Extracted data entries
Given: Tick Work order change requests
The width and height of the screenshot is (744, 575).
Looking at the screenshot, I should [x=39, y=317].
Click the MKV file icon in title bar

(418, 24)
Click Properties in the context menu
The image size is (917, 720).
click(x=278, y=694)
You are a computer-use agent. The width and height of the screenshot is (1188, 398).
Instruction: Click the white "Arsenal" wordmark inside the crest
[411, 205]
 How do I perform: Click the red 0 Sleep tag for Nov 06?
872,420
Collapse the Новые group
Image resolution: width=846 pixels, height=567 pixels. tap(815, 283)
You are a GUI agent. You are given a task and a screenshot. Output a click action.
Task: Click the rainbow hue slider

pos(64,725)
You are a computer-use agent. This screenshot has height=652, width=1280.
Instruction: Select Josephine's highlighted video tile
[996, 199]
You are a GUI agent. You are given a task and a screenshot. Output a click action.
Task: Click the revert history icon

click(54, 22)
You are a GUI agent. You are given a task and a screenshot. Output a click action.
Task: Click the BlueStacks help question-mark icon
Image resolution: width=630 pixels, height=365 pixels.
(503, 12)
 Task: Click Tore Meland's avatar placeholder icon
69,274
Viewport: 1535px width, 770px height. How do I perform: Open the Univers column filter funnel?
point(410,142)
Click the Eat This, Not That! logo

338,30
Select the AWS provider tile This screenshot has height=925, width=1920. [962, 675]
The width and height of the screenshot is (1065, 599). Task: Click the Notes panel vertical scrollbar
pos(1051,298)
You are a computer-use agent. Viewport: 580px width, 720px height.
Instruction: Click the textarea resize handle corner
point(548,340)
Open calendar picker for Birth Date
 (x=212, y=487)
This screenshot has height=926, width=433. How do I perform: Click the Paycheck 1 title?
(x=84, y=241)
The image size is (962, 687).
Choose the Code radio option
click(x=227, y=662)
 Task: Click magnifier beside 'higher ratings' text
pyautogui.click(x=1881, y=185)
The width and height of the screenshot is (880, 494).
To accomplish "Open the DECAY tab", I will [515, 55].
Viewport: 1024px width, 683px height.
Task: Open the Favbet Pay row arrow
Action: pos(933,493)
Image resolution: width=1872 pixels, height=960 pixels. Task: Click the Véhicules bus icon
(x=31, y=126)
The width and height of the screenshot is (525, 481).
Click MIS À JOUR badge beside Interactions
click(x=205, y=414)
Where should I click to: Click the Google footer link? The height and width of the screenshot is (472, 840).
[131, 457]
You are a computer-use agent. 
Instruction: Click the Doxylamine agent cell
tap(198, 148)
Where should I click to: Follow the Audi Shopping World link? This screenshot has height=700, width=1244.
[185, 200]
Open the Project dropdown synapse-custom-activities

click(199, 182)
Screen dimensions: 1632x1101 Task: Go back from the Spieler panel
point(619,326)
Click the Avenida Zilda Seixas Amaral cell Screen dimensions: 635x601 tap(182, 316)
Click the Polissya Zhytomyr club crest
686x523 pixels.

• **Work order**:
Retype exactly the lines from the one containing "Click the Avenida" through the last line of the records above, including both.

• **Solution**:
Click the Avenida Zilda Seixas Amaral cell Screen dimensions: 635x601 tap(182, 316)
Click the Polissya Zhytomyr club crest
686x523 pixels.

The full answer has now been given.